Q 65:4 is the Quran's silent admission that child marriage is divinely permitted. The verse does not establish an age of marriage, but it forecloses the apologetic claim that the Quran prohibits or even discourages it: a Lawgiver who legislates the divorce procedure for pre-pubescent wives has presupposed their marriages as licit. Combined with the consensus of classical jurisprudence and the Aisha hadiths, this verse anchors a fourteen-century legal tradition of marrying off children. Modern Muslim-majority jurisdictions that have raised the marriage age (Tunisia, Morocco, etc.) have done so by overriding the classical reading on the basis of secular human-rights frameworks — not by re-reading the verse.
'Those who have not menstruated yet' refers to women with delayed or irregular menstruation, not to pre-pubescent girls.
Classical Arabic distinguishes between 'one whose menstruation is delayed' and 'one who has not menstruated.' The verse uses the latter — al-lāʾī lam yaḥiḍna — meaning 'those who have not yet experienced menstruation,' which by definition is pre-puberty. Tabari, Ibn Kathir, Qurtubi, Razi, and the Saudi tafsir tradition all affirm this. The 'irregular menstruation' reading is a 20th-century apologetic with no classical support, contradicted by every major mufassir.
The verse only specifies what to do if such a marriage exists culturally — it does not endorse the practice.
Divine law that 'merely regulates' a moral evil endorses it by silence and by structure. The verse says 'and [the iddah for] those who have not menstruated yet [is] three months' — this is positive prescription, not silent toleration.
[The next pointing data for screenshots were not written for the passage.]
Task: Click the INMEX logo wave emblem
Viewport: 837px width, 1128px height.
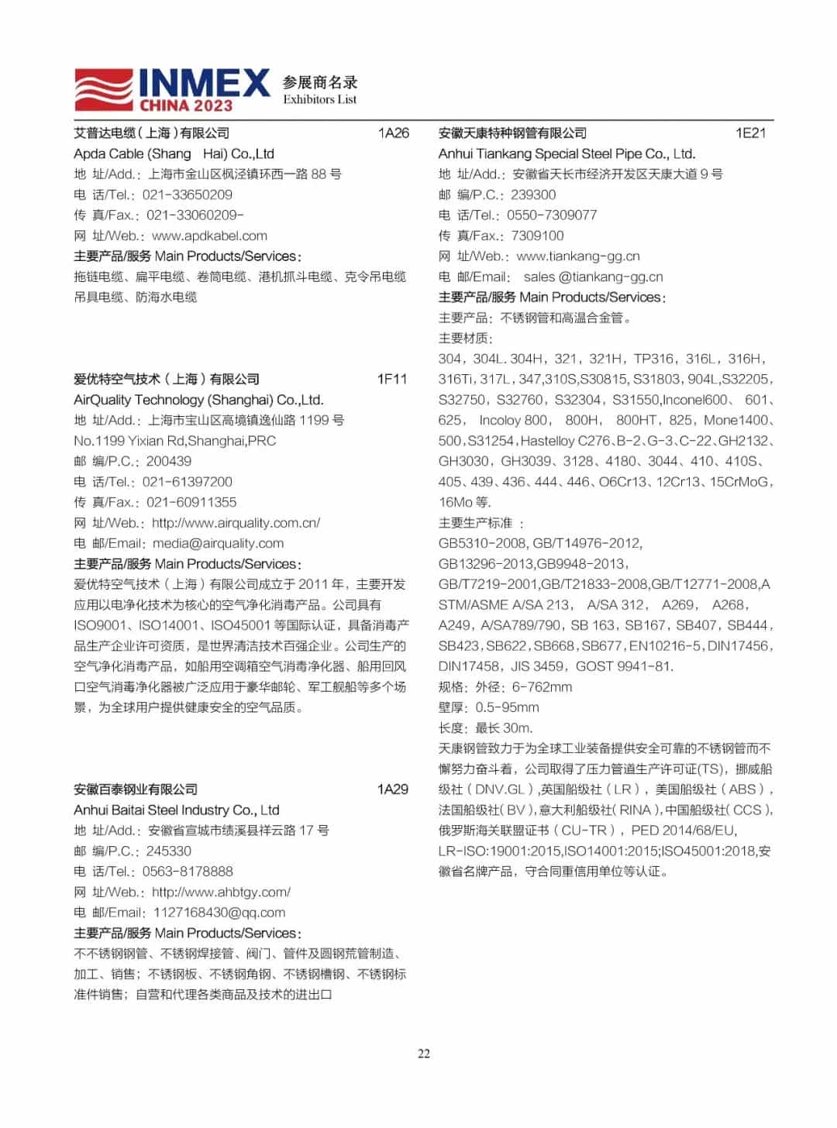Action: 105,89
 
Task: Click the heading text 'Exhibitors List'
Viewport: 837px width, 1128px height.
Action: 319,100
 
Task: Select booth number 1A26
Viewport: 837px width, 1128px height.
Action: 393,133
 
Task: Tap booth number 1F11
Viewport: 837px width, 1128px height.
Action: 391,379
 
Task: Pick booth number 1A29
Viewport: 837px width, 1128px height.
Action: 392,789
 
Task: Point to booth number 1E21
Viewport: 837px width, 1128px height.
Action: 750,133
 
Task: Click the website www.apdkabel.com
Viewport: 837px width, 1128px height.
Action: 209,236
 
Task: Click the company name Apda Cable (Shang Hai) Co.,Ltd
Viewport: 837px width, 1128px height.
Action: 174,153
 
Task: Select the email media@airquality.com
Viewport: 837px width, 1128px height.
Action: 218,543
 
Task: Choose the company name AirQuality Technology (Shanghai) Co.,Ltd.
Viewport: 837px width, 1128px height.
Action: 198,400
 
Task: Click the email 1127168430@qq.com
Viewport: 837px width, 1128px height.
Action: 219,913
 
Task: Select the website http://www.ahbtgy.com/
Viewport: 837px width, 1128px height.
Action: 221,892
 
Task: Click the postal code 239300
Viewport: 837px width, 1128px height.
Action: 532,194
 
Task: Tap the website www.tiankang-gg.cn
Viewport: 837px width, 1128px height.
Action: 577,256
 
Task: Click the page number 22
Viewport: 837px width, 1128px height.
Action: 424,1054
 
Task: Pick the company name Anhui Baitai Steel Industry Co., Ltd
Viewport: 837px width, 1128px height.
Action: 176,810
If pre-pubescent marriage were impermissible, the verse would have said 'such marriages are void; no iddah applies; emancipate such girls immediately.' Instead, it gave them a divorce procedure. A divorce procedure is the marker of a legally recognised marriage.
Marriage in classical Islam was a contractual betrothal — consummation was forbidden until puberty.
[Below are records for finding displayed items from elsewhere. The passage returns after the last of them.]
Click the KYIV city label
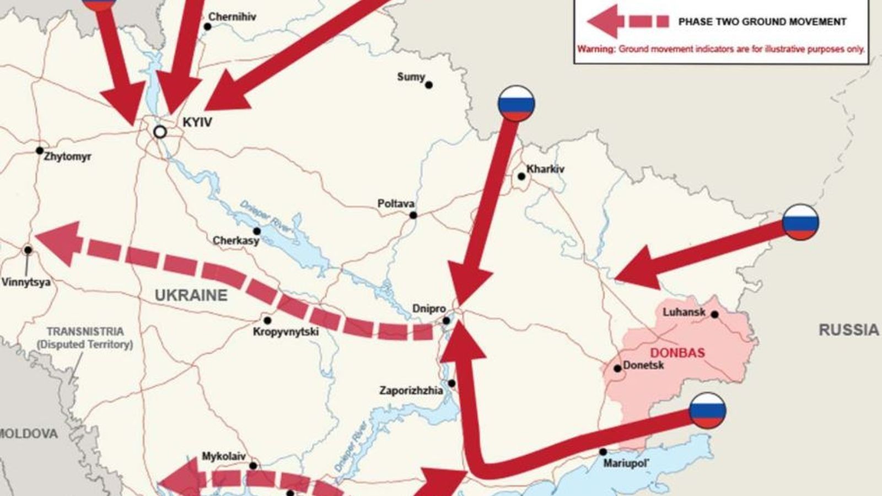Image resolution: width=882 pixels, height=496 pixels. pos(197,122)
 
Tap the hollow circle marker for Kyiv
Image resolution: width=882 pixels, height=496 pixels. pos(160,132)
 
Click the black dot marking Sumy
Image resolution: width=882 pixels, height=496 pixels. pos(429,85)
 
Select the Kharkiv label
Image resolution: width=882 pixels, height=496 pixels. pos(545,169)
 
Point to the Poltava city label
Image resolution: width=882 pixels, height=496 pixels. pos(396,204)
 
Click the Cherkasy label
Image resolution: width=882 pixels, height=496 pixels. pos(236,241)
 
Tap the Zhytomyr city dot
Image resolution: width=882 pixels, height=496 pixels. pos(40,150)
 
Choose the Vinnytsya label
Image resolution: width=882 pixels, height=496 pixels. pos(26,282)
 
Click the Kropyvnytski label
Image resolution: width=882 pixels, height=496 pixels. pos(286,332)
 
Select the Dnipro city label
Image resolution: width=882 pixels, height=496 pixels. pos(428,309)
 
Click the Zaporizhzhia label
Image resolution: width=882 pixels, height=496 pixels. pos(411,391)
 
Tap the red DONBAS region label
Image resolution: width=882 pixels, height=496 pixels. pos(677,353)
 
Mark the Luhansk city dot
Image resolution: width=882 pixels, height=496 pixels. pos(714,315)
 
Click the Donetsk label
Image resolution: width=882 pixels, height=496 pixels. pos(643,365)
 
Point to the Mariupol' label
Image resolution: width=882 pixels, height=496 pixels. pos(626,463)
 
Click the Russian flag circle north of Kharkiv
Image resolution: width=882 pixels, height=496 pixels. pos(516,103)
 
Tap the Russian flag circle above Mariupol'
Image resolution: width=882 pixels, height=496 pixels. pos(708,411)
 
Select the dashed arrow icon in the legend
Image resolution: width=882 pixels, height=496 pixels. pos(627,22)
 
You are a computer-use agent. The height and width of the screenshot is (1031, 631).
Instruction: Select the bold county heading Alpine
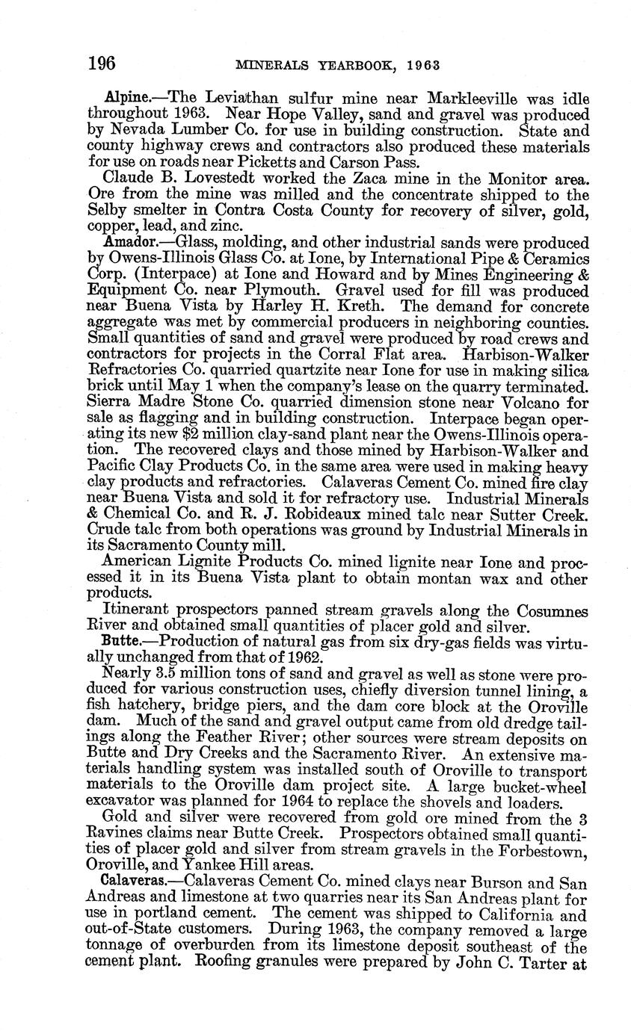(x=123, y=99)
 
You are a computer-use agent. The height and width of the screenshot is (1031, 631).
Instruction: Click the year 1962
(x=305, y=657)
First, this is contradicted by Bukhari 5134 / 3894 / 5158, which explicitly state that Aisha was nine years old at consummation. Second, classical fiqh (Hanafi, Maliki, Shafi'i, Hanbali) all permitted consummation when the girl could 'physically endure' intercourse — a standard that was applied below puberty. Third, even if consummation were always delayed, contracting a binding marriage on a child without consent is itself a violation of consent, irrespective of when sex occurs.
Modern scholars and Muslim-majority countries have raised the marriage age — Islam has updated.
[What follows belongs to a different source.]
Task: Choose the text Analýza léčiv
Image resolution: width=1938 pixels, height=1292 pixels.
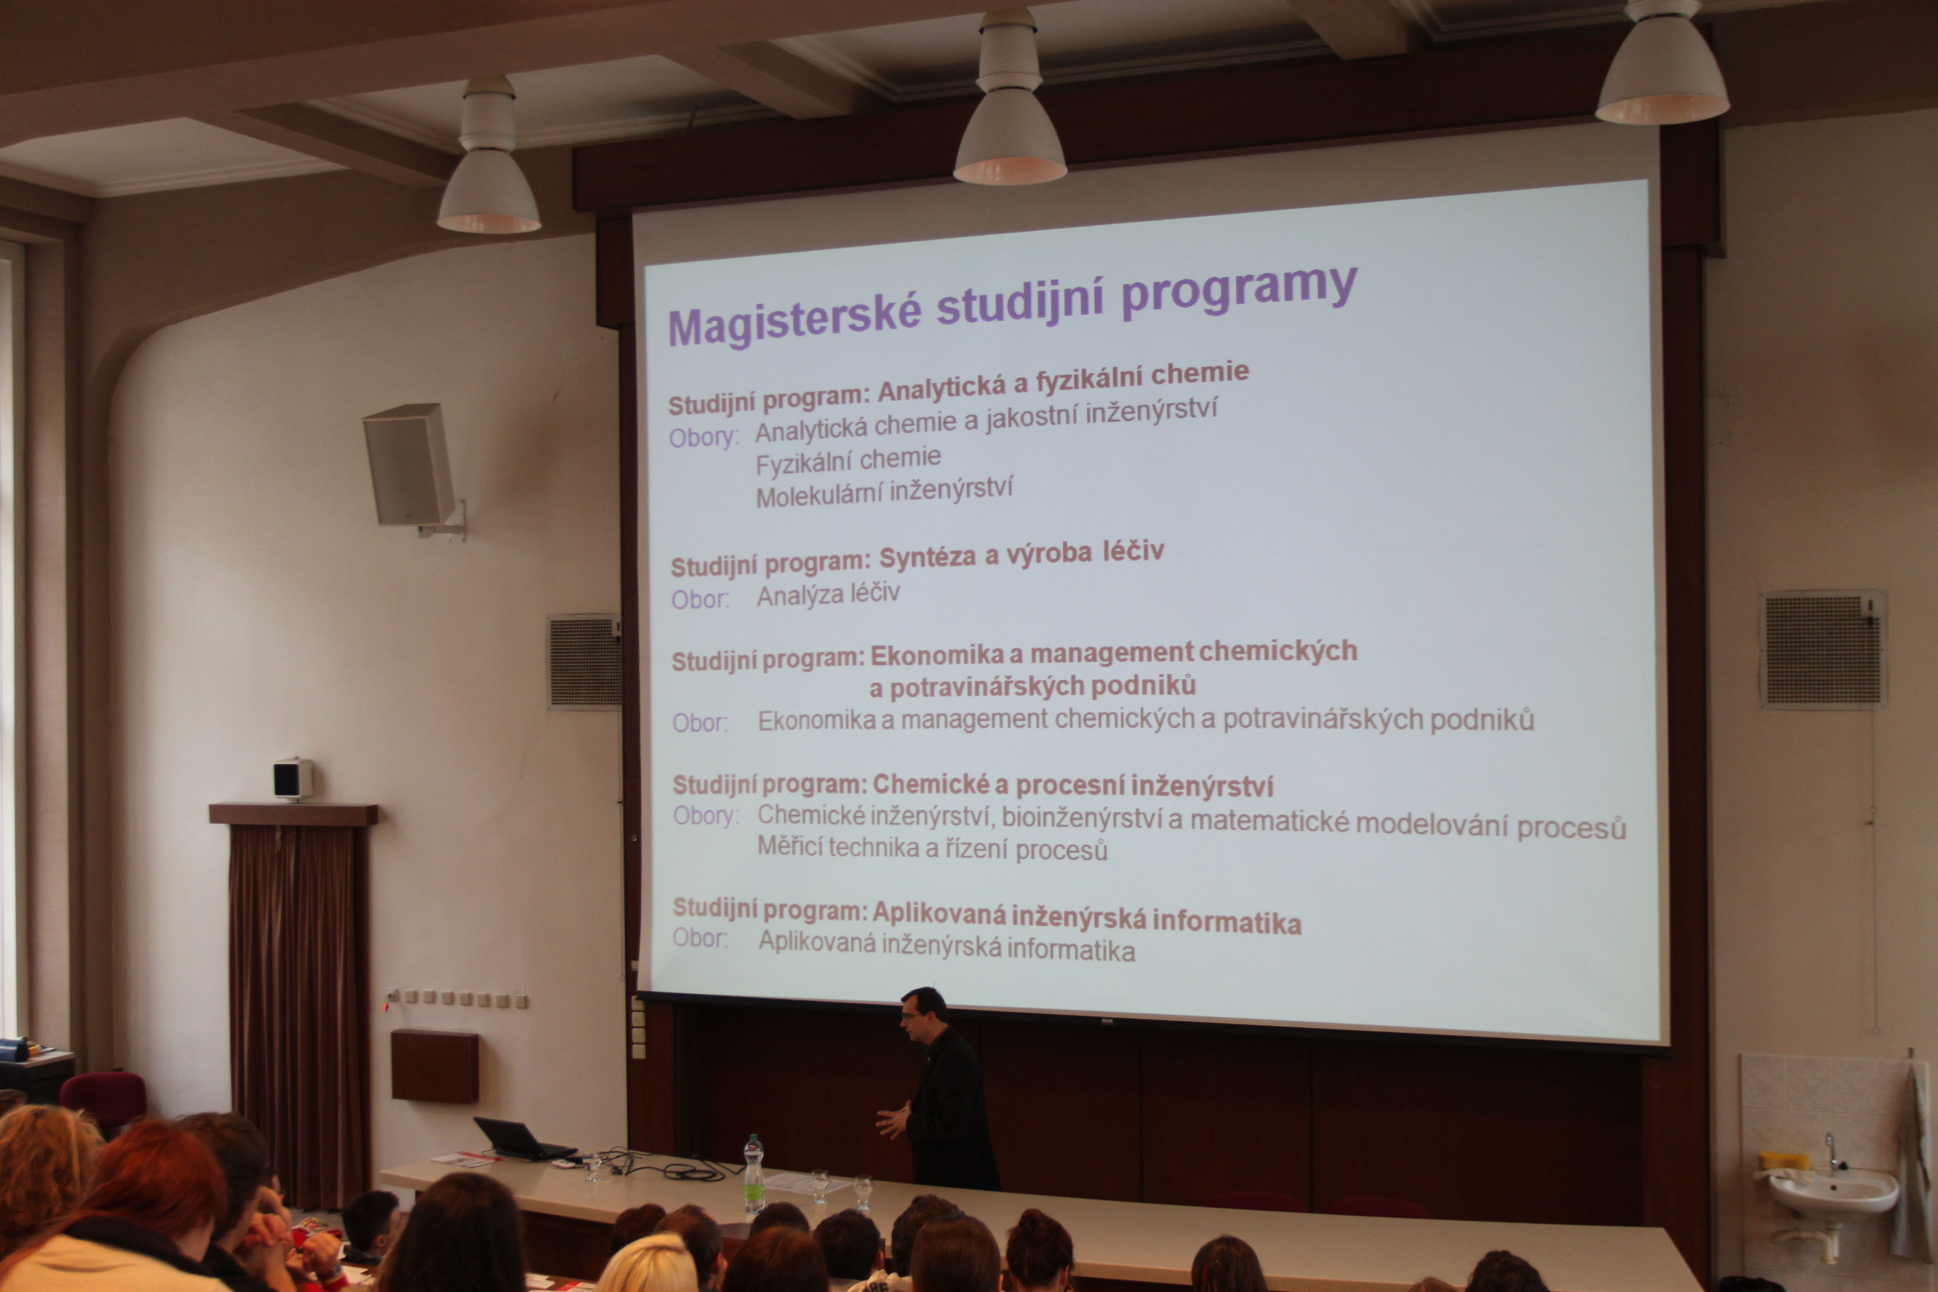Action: [828, 595]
These updates were imposed by secular legal reforms (often during the colonial period or under post-independence civil codes), not by classical Islamic exegesis. They override Q 65:4 rather than re-interpreting it. The Saudi Permanent Committee and Al-Azhar fatwas have repeatedly affirmed the theoretical permissibility of pre-pubescent marriage, even while governments raise the legal age. The text has not changed; political pressure has.
Pre-pubescent marriage was the norm in seventh-century Arabia and across most pre-modern societies — judging Islam by modern standards is anachronistic.
The Quran is not advertised as a seventh-century document. It is advertised as an eternal moral revelation from an omniscient God. An eternal moral revelation that aligns precisely with seventh-century Arabian customs is suspicious for that very reason. A genuinely transcendent ethic would have outlawed child marriage as it outlawed (e.g.) the worship of idols. Instead, the Quran's ethics are exactly as advanced as Muhammad's culture and no further — which is what we would expect of a human document.